## EXERCISE
For the records that follow, please set down exactly the lines between the one holding "Leopard Safari in Yala (198, 1672)" and the one holding "Travelogues (297, 23)", inclusive, and only those.

Data items:

[Start of section]

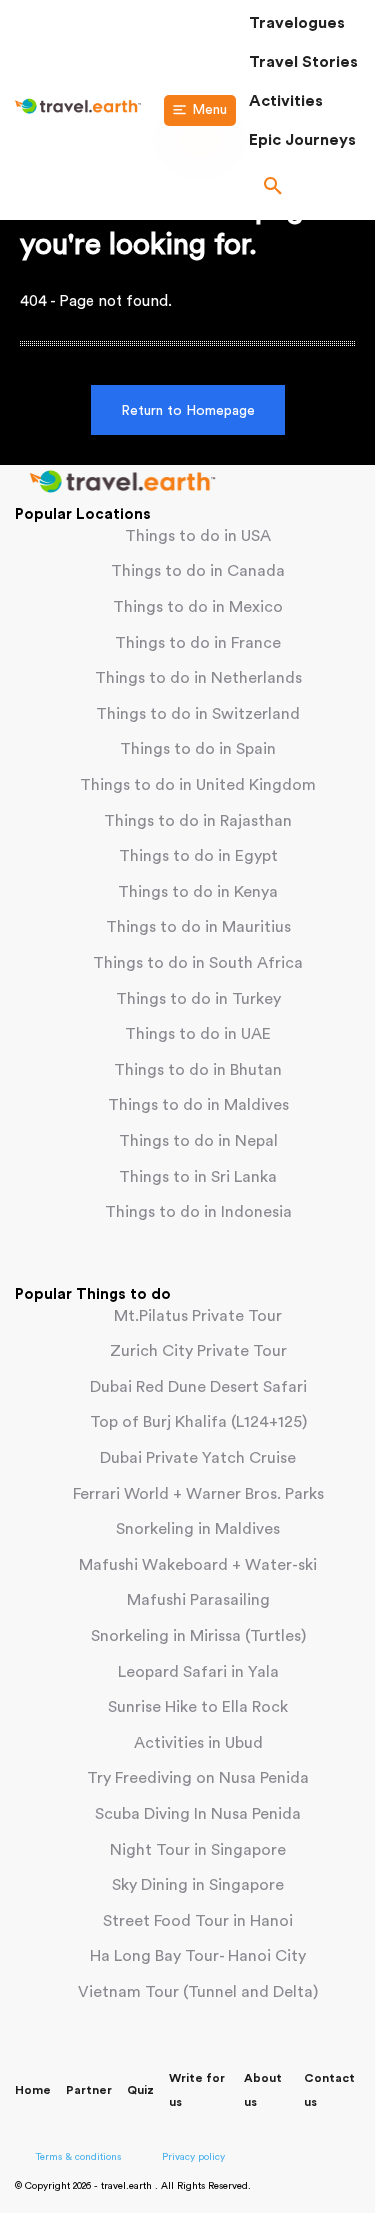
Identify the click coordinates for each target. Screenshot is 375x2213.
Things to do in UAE (198, 1034)
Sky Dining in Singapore (198, 1885)
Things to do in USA (198, 536)
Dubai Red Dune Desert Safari (198, 1387)
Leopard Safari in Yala (198, 1672)
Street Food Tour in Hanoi (198, 1921)
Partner (89, 2090)
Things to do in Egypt (198, 856)
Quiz (140, 2090)
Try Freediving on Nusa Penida (198, 1778)
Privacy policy (193, 2157)
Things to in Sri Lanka (198, 1177)
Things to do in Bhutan (198, 1070)
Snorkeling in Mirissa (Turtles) (198, 1636)
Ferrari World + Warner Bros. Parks (198, 1494)
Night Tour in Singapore (198, 1850)
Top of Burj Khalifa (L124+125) (198, 1422)
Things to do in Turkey (198, 999)
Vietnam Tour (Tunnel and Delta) (198, 1992)
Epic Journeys (302, 140)
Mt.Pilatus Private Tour (198, 1316)
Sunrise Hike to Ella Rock (198, 1707)
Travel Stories (303, 62)
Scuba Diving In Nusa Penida (198, 1814)
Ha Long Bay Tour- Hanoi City (198, 1956)
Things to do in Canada (198, 571)
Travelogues (297, 23)
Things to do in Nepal (198, 1141)
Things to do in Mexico (198, 607)
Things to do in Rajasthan (198, 821)
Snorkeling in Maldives (198, 1529)
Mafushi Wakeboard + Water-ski (198, 1565)
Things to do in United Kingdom (198, 785)
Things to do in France (198, 643)
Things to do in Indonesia (198, 1212)
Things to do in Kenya (198, 892)
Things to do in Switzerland (198, 714)
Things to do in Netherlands (198, 678)
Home (33, 2090)
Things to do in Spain (198, 749)
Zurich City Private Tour (198, 1351)
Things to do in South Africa (198, 963)
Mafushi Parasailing (198, 1600)
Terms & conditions (78, 2157)
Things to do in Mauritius (198, 927)
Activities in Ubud (198, 1743)
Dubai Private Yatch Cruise (198, 1458)
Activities (286, 101)
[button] (304, 188)
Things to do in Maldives (198, 1105)
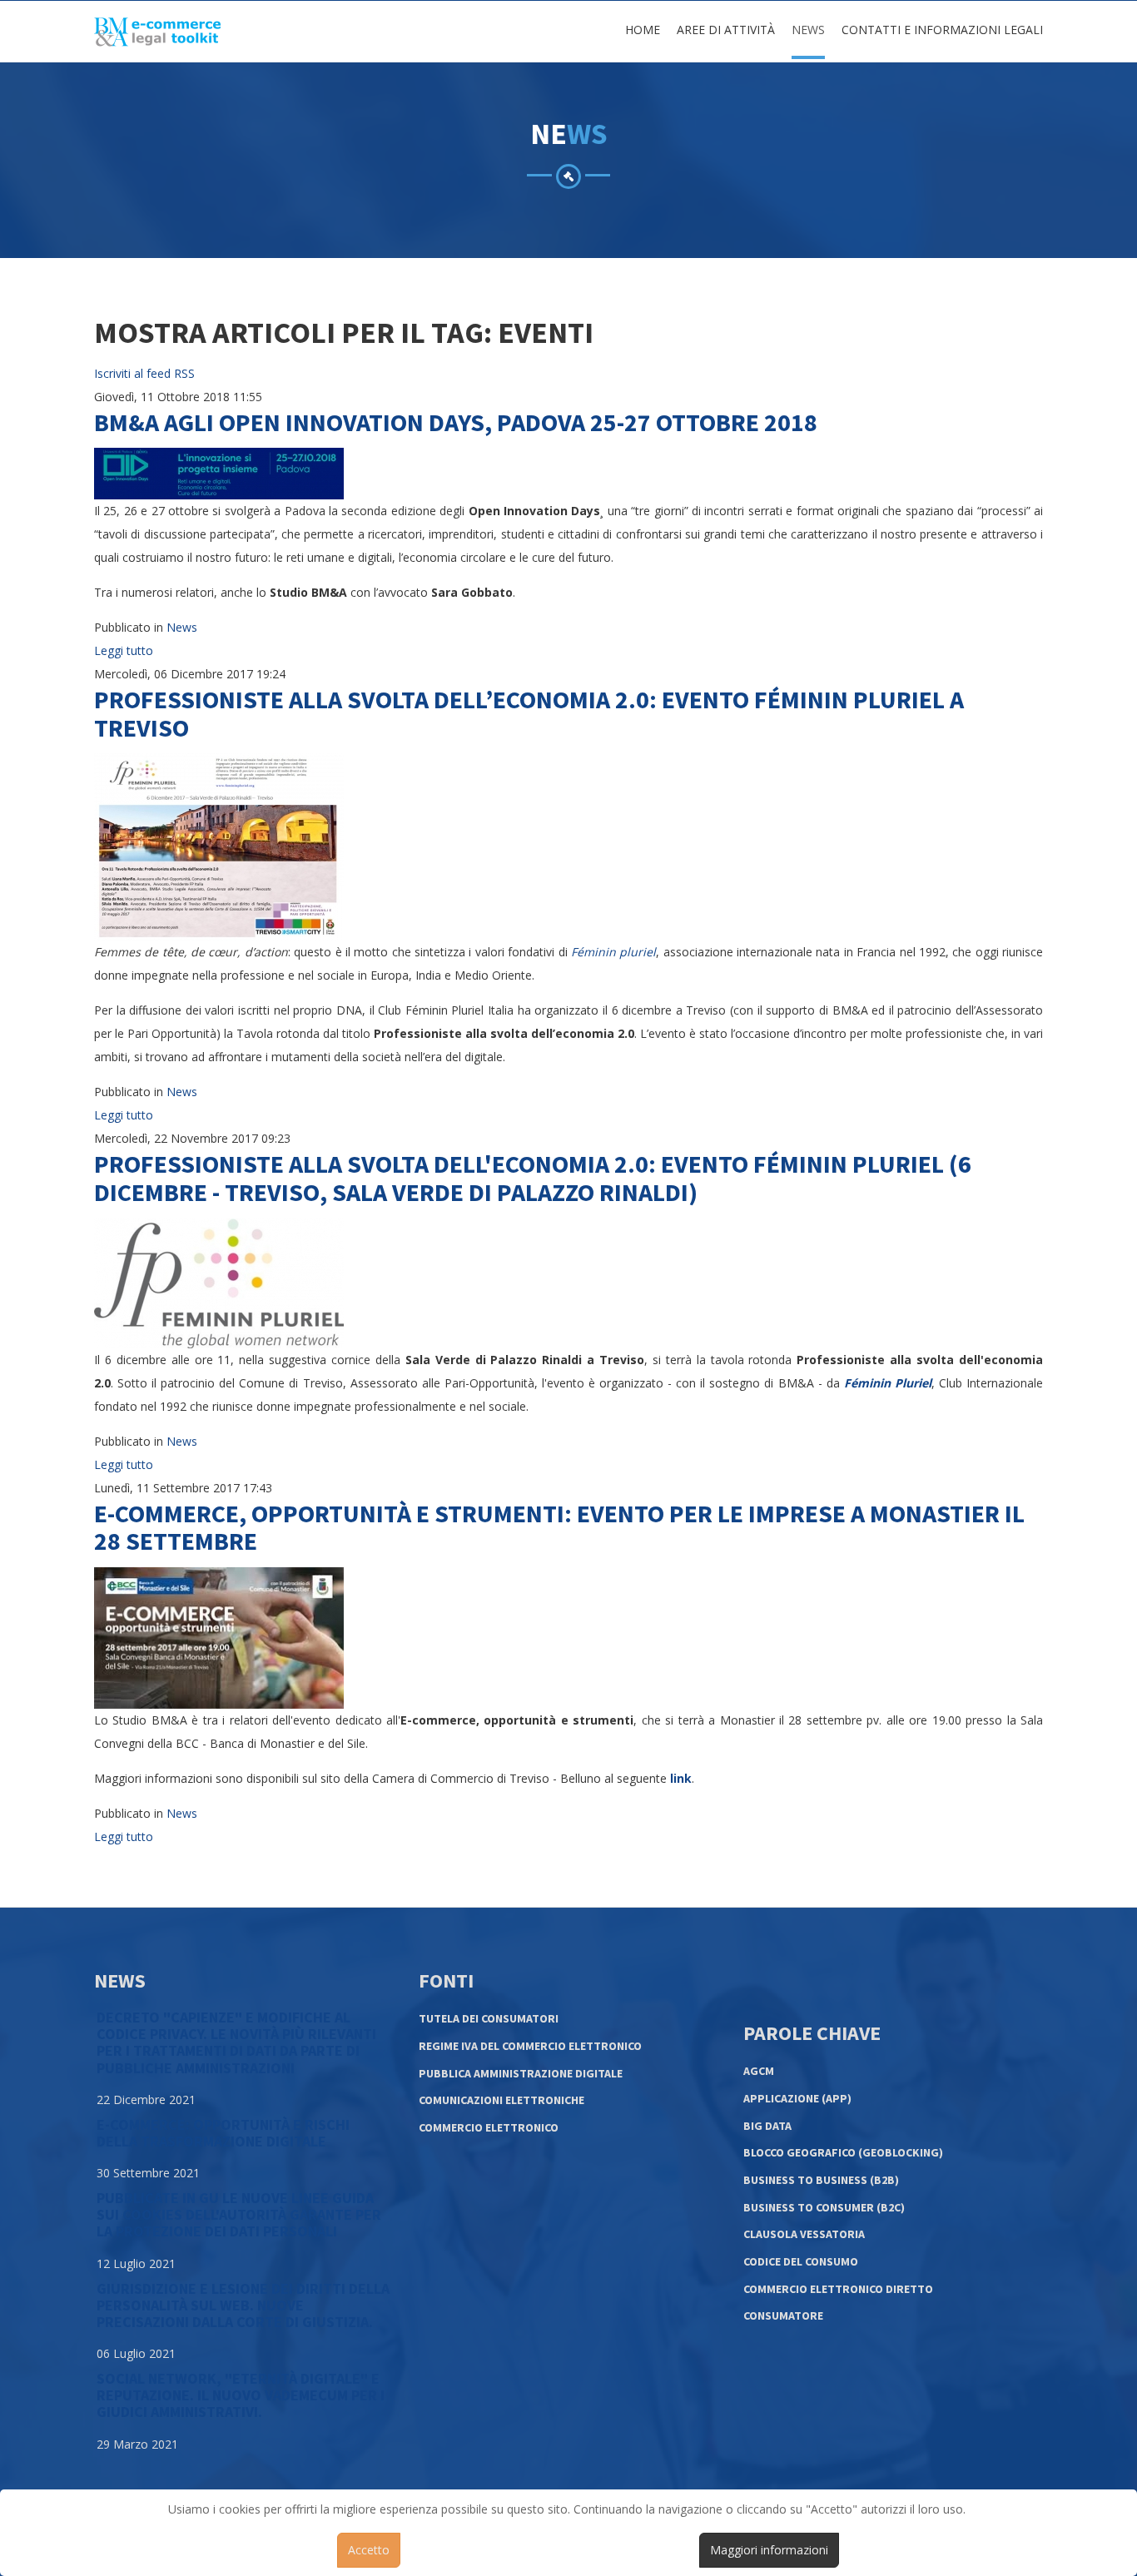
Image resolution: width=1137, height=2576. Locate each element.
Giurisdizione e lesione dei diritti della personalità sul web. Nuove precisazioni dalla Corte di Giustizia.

[End of section]

## YOUR RESPONSE
Leopard Safari in Yala (198, 1672)
Street Food Tour in Hanoi (198, 1921)
Partner (89, 2090)
Things to do in Egypt (198, 856)
Quiz (140, 2090)
Try Freediving on Nusa Penida (198, 1778)
Privacy policy (193, 2157)
Things to in Sri Lanka (198, 1177)
Things to do in Bhutan (198, 1070)
Snorkeling in Mirissa (Turtles) (198, 1636)
Ferrari World + Warner Bros. Parks (198, 1494)
Night Tour in Singapore (198, 1850)
Top of Burj Khalifa (L124+125) (198, 1422)
Things to do in Turkey (198, 999)
Vietnam Tour (Tunnel and Delta) (198, 1992)
Epic Journeys (302, 140)
Mt.Pilatus Private Tour (198, 1316)
Sunrise Hike to Ella Rock (198, 1707)
Travel Stories (303, 62)
Scuba Diving In Nusa Penida (198, 1814)
Ha Long Bay Tour- Hanoi City (198, 1956)
Things to do in Canada (198, 571)
Travelogues (297, 23)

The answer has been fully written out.